The Montana Health Care Association represents facilities and programs that care for elderly and disabled Montanans, including programs that help people stay in their homes, assisted living facilities and nursing homes. The cuts also affect people with developmental disabilities and mental illness. These are the largest and most widespread cuts I can remember in 30-plus years of working in long-term care. Even worse, they were not discussed at the legislature, and they are not necessary.
Senate Bill 261 is a good example of the unintended consequences that result when transparency takes a back seat to expediency. There's plenty of blame to go around but I doubt anyone involved intended to harm our most vulnerable people and the hard working caregivers who work for low pay to make others' lives better. Yet here we are.
SB 261 attempted to prioritize among more and less essential state services. Level 2 (less priority) included an across-the-board cut to all agencies, including DPHHS, of one-half of 1 percent. DPHHS chose to take every dollar of this across-the-board cut from provider rates. This is absolutely not required by SB 261.

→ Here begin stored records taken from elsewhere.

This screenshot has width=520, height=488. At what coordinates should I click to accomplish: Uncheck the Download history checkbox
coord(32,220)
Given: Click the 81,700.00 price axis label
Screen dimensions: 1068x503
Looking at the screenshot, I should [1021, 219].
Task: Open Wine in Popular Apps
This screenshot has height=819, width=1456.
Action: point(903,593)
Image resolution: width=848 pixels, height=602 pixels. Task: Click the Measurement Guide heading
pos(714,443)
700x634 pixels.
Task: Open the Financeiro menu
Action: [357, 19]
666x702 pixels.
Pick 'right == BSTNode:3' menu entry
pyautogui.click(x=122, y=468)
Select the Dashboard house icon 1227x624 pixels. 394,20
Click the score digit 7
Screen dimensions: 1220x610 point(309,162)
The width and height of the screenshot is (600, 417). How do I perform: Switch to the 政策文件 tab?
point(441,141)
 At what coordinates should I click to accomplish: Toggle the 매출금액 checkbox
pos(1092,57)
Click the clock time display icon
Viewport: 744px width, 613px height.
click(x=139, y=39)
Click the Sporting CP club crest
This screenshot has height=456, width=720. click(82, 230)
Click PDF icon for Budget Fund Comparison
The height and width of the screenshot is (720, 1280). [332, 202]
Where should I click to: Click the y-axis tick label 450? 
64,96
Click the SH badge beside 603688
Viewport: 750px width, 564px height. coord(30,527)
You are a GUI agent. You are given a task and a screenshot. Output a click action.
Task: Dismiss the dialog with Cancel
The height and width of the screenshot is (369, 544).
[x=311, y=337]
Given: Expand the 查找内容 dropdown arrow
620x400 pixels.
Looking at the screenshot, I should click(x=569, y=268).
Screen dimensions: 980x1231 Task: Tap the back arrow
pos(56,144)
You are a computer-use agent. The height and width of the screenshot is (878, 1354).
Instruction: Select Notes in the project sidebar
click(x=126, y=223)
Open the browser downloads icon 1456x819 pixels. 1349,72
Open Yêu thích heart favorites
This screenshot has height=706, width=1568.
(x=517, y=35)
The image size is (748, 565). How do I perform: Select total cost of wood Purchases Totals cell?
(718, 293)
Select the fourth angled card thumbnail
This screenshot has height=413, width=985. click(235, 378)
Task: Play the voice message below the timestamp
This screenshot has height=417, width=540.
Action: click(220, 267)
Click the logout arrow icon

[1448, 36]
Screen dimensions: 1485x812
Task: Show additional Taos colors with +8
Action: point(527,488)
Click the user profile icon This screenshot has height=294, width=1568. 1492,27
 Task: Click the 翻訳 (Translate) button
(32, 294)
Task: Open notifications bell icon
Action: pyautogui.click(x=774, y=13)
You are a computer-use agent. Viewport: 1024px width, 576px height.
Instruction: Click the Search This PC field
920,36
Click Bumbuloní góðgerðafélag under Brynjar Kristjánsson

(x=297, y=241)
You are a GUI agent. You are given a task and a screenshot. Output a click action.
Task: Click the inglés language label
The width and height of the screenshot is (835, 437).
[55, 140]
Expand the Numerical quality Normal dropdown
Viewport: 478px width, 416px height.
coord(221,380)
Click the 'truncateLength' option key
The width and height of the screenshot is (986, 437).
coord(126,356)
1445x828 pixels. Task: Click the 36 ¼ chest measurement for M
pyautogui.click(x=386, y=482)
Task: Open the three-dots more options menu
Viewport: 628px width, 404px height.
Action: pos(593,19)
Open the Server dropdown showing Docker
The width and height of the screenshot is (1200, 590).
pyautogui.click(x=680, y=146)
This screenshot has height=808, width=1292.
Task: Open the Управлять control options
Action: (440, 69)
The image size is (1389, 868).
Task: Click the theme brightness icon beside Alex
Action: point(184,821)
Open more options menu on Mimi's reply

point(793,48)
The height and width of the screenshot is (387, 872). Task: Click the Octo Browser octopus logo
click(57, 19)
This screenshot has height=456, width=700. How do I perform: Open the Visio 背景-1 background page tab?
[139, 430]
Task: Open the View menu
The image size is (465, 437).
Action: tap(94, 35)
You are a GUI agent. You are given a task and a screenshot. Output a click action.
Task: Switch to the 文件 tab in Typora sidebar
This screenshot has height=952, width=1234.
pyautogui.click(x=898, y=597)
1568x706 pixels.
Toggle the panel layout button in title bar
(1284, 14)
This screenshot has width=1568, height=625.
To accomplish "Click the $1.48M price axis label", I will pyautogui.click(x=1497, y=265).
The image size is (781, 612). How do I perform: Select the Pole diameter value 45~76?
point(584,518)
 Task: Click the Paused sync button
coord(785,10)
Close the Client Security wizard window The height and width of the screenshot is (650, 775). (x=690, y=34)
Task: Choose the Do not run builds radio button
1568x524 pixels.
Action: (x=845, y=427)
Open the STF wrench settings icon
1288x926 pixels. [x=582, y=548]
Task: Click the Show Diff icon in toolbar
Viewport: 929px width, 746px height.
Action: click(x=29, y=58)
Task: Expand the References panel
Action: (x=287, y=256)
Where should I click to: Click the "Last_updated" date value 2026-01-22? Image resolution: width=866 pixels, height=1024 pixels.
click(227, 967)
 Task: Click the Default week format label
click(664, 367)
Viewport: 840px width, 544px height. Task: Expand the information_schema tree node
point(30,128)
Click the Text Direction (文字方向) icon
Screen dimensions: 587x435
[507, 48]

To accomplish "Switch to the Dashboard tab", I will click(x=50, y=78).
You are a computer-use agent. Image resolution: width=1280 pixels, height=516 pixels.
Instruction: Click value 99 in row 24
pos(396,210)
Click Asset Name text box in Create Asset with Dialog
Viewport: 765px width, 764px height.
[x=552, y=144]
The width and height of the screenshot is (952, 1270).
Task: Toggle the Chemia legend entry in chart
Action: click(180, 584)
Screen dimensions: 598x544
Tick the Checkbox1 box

The legislation also provided a level 3 cut (higher priority services) of $3.5 million in general fund, or about 1 percent, from Medicaid. So, the legislation anticipates a 1 percent cut in Medicaid, but we are facing a 3.5 percent cut — triple what the legislature intended. These cuts, which would total $24 million in state and federal funds, are not required.
Do we really want to take $24 million in services away from people who are elderly, disabled, mentally ill and developmentally disabled?
• The workforce crisis in human services will get even worse because low Medicaid rates drive low pay for caregivers.
• People who need help are being denied services because there is no one to do the work. Some Medicaid clients are even being sent out of state due to a lack of caregivers.
• A number of rural nursing homes have considered closing and others have closed special care units or limited Medicaid services because Medicaid pays less than cost for nursing home care.
• Only about half of assisted living facilities accept Medicaid and 75 percent of those that do severely limit the number of Medicaid residents they accept.
• About 500 individuals who are elderly or disabled are on a waiting listfor home and community based services. Over 1,000 individuals with developmental disabilities are also on a waiting list.
• Mental health centers are already laying off workers in anticipation of these cuts.
These are not cuts to government — they are cuts to people. Let the Governor's Office and your legislators know we can and should do better than this.